• _Directions_:
Copy these records word for word, exactly as they stand.

= = = = =

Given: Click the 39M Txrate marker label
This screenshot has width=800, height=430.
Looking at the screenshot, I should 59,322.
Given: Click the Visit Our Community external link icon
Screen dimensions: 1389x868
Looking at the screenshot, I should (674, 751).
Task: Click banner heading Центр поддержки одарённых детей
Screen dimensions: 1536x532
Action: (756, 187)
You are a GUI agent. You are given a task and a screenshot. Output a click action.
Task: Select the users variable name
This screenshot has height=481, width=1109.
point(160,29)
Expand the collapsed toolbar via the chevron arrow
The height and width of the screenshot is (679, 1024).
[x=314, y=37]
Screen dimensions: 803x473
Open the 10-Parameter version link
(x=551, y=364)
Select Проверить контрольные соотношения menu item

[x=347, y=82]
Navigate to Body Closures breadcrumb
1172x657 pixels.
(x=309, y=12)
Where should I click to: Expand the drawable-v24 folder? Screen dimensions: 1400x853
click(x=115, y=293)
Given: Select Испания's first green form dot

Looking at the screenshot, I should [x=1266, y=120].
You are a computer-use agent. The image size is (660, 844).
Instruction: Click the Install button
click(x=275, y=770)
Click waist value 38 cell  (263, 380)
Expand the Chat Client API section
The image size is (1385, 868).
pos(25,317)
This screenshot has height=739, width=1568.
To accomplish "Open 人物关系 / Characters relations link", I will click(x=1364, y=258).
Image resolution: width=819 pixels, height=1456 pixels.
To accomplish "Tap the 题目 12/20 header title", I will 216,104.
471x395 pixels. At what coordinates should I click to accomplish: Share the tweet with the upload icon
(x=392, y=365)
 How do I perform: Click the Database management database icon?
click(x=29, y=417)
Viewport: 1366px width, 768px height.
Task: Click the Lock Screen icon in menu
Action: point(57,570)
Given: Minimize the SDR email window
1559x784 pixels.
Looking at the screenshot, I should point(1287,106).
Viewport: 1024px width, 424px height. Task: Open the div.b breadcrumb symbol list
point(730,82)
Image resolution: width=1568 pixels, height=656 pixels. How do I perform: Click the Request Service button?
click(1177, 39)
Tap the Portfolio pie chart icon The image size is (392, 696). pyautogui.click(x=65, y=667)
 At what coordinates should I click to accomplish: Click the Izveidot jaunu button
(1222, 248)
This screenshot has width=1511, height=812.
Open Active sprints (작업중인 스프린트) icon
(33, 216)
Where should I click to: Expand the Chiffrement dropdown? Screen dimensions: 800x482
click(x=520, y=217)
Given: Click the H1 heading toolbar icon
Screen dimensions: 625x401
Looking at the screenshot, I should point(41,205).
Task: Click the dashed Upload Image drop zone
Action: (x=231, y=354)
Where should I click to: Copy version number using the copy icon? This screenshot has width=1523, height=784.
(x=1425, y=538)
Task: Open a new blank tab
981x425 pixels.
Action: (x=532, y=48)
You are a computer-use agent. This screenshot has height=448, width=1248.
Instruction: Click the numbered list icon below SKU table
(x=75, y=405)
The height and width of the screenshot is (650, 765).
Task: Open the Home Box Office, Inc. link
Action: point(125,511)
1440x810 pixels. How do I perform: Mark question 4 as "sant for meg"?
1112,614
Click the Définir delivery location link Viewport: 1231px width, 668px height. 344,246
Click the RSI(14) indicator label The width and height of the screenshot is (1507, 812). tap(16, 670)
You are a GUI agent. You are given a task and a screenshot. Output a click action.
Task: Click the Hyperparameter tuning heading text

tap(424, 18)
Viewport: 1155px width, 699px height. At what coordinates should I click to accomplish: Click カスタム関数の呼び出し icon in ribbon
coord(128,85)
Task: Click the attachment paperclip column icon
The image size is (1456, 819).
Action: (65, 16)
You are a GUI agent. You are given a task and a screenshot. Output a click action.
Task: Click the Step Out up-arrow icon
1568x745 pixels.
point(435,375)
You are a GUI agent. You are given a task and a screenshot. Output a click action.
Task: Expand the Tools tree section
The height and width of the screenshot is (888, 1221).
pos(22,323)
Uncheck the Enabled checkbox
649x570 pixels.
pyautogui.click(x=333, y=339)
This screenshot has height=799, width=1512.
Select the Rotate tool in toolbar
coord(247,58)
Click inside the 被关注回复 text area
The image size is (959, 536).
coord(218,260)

= = = = =

• _The reply_:
Given: Click the 39M Txrate marker label
This screenshot has width=800, height=430.
Looking at the screenshot, I should 59,322.
Given: Click the Visit Our Community external link icon
Screen dimensions: 1389x868
Looking at the screenshot, I should (674, 751).
Task: Click banner heading Центр поддержки одарённых детей
Screen dimensions: 1536x532
Action: (756, 187)
You are a GUI agent. You are given a task and a screenshot. Output a click action.
Task: Select the users variable name
This screenshot has height=481, width=1109.
point(160,29)
Expand the collapsed toolbar via the chevron arrow
The height and width of the screenshot is (679, 1024).
[x=314, y=37]
Screen dimensions: 803x473
Open the 10-Parameter version link
(x=551, y=364)
Select Проверить контрольные соотношения menu item

[x=347, y=82]
Navigate to Body Closures breadcrumb
1172x657 pixels.
(x=309, y=12)
Where should I click to: Expand the drawable-v24 folder? Screen dimensions: 1400x853
click(x=115, y=293)
Given: Select Испания's first green form dot

Looking at the screenshot, I should [x=1266, y=120].
You are a computer-use agent. The image size is (660, 844).
Instruction: Click the Install button
click(x=275, y=770)
Click waist value 38 cell  (263, 380)
Expand the Chat Client API section
The image size is (1385, 868).
pos(25,317)
This screenshot has height=739, width=1568.
To accomplish "Open 人物关系 / Characters relations link", I will click(x=1364, y=258).
Image resolution: width=819 pixels, height=1456 pixels.
To accomplish "Tap the 题目 12/20 header title", I will 216,104.
471x395 pixels. At what coordinates should I click to accomplish: Share the tweet with the upload icon
(x=392, y=365)
 How do I perform: Click the Database management database icon?
click(x=29, y=417)
Viewport: 1366px width, 768px height.
Task: Click the Lock Screen icon in menu
Action: point(57,570)
Given: Minimize the SDR email window
1559x784 pixels.
Looking at the screenshot, I should point(1287,106).
Viewport: 1024px width, 424px height. Task: Open the div.b breadcrumb symbol list
point(730,82)
Image resolution: width=1568 pixels, height=656 pixels. How do I perform: Click the Request Service button?
click(1177, 39)
Tap the Portfolio pie chart icon The image size is (392, 696). pyautogui.click(x=65, y=667)
 At what coordinates should I click to accomplish: Click the Izveidot jaunu button
(1222, 248)
This screenshot has width=1511, height=812.
Open Active sprints (작업중인 스프린트) icon
(33, 216)
Where should I click to: Expand the Chiffrement dropdown? Screen dimensions: 800x482
click(x=520, y=217)
Given: Click the H1 heading toolbar icon
Screen dimensions: 625x401
Looking at the screenshot, I should point(41,205).
Task: Click the dashed Upload Image drop zone
Action: (x=231, y=354)
Where should I click to: Copy version number using the copy icon? This screenshot has width=1523, height=784.
(x=1425, y=538)
Task: Open a new blank tab
981x425 pixels.
Action: (x=532, y=48)
You are a computer-use agent. This screenshot has height=448, width=1248.
Instruction: Click the numbered list icon below SKU table
(x=75, y=405)
The height and width of the screenshot is (650, 765).
Task: Open the Home Box Office, Inc. link
Action: point(125,511)
1440x810 pixels. How do I perform: Mark question 4 as "sant for meg"?
1112,614
Click the Définir delivery location link Viewport: 1231px width, 668px height. 344,246
Click the RSI(14) indicator label The width and height of the screenshot is (1507, 812). tap(16, 670)
You are a GUI agent. You are given a task and a screenshot. Output a click action.
Task: Click the Hyperparameter tuning heading text

tap(424, 18)
Viewport: 1155px width, 699px height. At what coordinates should I click to accomplish: Click カスタム関数の呼び出し icon in ribbon
coord(128,85)
Task: Click the attachment paperclip column icon
The image size is (1456, 819).
Action: (65, 16)
You are a GUI agent. You are given a task and a screenshot. Output a click action.
Task: Click the Step Out up-arrow icon
1568x745 pixels.
point(435,375)
You are a GUI agent. You are given a task and a screenshot. Output a click action.
Task: Expand the Tools tree section
The height and width of the screenshot is (888, 1221).
pos(22,323)
Uncheck the Enabled checkbox
649x570 pixels.
pyautogui.click(x=333, y=339)
This screenshot has height=799, width=1512.
Select the Rotate tool in toolbar
coord(247,58)
Click inside the 被关注回复 text area
The image size is (959, 536).
coord(218,260)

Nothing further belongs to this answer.